**What you are asked to do**
Give the lines below again exactly, starting with the line that holds "Cesena IN Magazine 02/2026 (90, 2281)" and going on through the line that holds "install backtrack (683, 1338)".

◆ ◆ ◆ ◆ ◆ ◆ ◆

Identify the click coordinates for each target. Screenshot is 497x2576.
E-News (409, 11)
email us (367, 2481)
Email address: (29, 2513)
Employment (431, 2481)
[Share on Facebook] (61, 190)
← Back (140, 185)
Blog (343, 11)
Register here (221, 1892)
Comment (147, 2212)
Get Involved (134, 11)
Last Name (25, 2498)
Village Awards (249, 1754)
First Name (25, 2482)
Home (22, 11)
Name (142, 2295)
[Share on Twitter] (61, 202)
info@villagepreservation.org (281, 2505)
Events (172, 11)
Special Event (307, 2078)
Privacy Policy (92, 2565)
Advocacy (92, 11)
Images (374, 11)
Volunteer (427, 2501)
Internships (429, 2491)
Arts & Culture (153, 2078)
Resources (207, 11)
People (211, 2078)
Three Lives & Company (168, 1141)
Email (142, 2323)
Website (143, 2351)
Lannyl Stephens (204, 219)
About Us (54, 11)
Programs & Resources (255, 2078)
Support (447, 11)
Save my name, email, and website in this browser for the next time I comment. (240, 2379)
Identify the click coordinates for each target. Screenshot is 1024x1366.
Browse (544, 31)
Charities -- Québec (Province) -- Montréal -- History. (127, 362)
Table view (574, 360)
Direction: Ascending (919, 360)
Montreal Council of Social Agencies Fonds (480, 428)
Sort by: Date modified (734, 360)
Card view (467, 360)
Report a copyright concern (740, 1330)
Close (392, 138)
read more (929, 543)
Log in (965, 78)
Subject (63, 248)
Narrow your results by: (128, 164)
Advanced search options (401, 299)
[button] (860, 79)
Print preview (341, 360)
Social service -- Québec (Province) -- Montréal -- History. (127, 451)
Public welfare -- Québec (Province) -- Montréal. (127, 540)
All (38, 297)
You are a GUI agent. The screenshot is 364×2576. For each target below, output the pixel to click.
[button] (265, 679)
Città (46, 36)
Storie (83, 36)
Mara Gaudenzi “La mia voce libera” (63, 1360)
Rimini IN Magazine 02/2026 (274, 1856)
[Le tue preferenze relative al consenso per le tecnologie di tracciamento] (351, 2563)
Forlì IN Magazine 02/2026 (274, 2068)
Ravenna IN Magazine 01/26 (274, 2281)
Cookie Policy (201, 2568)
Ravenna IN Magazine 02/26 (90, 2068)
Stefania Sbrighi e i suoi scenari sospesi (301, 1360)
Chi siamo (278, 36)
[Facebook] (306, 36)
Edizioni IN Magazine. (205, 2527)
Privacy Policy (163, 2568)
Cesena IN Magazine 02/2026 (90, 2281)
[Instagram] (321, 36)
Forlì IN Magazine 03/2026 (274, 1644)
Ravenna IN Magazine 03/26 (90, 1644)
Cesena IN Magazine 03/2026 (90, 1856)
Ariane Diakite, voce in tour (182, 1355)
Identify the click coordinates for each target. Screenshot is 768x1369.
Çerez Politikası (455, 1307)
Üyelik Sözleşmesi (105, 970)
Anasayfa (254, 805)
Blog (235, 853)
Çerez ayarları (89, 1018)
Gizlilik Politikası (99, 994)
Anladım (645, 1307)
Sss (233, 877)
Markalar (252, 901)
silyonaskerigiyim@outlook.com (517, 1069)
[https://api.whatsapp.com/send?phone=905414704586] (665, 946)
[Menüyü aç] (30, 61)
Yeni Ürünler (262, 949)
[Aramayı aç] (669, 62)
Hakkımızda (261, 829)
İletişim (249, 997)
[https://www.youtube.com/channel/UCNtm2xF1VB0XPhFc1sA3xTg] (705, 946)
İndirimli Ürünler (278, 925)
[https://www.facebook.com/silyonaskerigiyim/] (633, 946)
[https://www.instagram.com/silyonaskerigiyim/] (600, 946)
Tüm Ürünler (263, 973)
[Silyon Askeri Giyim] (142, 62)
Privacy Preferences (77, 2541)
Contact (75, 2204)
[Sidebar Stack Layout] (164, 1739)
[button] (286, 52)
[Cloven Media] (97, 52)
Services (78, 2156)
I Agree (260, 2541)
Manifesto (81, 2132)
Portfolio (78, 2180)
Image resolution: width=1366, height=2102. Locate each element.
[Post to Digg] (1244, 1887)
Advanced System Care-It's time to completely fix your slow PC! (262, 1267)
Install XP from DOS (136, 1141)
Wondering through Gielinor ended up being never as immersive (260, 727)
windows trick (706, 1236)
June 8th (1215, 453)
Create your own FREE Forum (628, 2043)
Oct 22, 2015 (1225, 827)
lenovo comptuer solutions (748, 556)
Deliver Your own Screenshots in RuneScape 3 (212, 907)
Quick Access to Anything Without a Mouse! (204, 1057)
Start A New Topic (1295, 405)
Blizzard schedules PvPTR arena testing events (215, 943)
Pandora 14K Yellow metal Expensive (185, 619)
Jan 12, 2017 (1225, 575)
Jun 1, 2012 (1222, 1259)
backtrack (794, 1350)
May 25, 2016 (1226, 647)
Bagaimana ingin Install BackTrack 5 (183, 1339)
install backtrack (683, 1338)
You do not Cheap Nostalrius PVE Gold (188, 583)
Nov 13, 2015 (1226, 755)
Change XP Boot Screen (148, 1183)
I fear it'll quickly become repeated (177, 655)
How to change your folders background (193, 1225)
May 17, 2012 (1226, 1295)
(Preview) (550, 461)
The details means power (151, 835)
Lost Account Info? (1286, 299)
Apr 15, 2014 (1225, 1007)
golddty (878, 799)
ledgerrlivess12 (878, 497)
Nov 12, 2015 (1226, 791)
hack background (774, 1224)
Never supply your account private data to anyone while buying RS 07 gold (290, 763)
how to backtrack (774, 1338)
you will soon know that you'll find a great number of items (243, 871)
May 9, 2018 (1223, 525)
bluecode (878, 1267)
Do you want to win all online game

◆ ◆ ◆ ◆ ◆ ◆ ◆

**Exercise answer**
Cesena IN Magazine 02/2026 (90, 2281)
[Instagram] (321, 36)
Forlì IN Magazine 03/2026 (274, 1644)
Ravenna IN Magazine 03/26 (90, 1644)
Cesena IN Magazine 03/2026 (90, 1856)
Ariane Diakite, voce in tour (182, 1355)
Identify the click coordinates for each target. Screenshot is 768x1369.
Çerez Politikası (455, 1307)
Üyelik Sözleşmesi (105, 970)
Anasayfa (254, 805)
Blog (235, 853)
Çerez ayarları (89, 1018)
Gizlilik Politikası (99, 994)
Anladım (645, 1307)
Sss (233, 877)
Markalar (252, 901)
silyonaskerigiyim@outlook.com (517, 1069)
[https://api.whatsapp.com/send?phone=905414704586] (665, 946)
[Menüyü aç] (30, 61)
Yeni Ürünler (262, 949)
[Aramayı aç] (669, 62)
Hakkımızda (261, 829)
İletişim (249, 997)
[https://www.youtube.com/channel/UCNtm2xF1VB0XPhFc1sA3xTg] (705, 946)
İndirimli Ürünler (278, 925)
[https://www.facebook.com/silyonaskerigiyim/] (633, 946)
[https://www.instagram.com/silyonaskerigiyim/] (600, 946)
Tüm Ürünler (263, 973)
[Silyon Askeri Giyim] (142, 62)
Privacy Preferences (77, 2541)
Contact (75, 2204)
[Sidebar Stack Layout] (164, 1739)
[button] (286, 52)
[Cloven Media] (97, 52)
Services (78, 2156)
I Agree (260, 2541)
Manifesto (81, 2132)
Portfolio (78, 2180)
Image resolution: width=1366, height=2102. Locate each element.
[Post to Digg] (1244, 1887)
Advanced System Care-It's time to completely fix your slow PC! (262, 1267)
Install XP from DOS (136, 1141)
Wondering through Gielinor ended up being never as immersive (260, 727)
windows trick (706, 1236)
June 8th (1215, 453)
Create your own FREE Forum (628, 2043)
Oct 22, 2015 (1225, 827)
lenovo comptuer solutions (748, 556)
Deliver Your own Screenshots in RuneScape 3 (212, 907)
Quick Access to Anything Without a Mouse! (204, 1057)
Start A New Topic (1295, 405)
Blizzard schedules PvPTR arena testing events (215, 943)
Pandora 14K Yellow metal Expensive (185, 619)
Jan 12, 2017 (1225, 575)
Jun 1, 2012 (1222, 1259)
backtrack (794, 1350)
May 25, 2016 (1226, 647)
Bagaimana ingin Install BackTrack 5 (183, 1339)
install backtrack (683, 1338)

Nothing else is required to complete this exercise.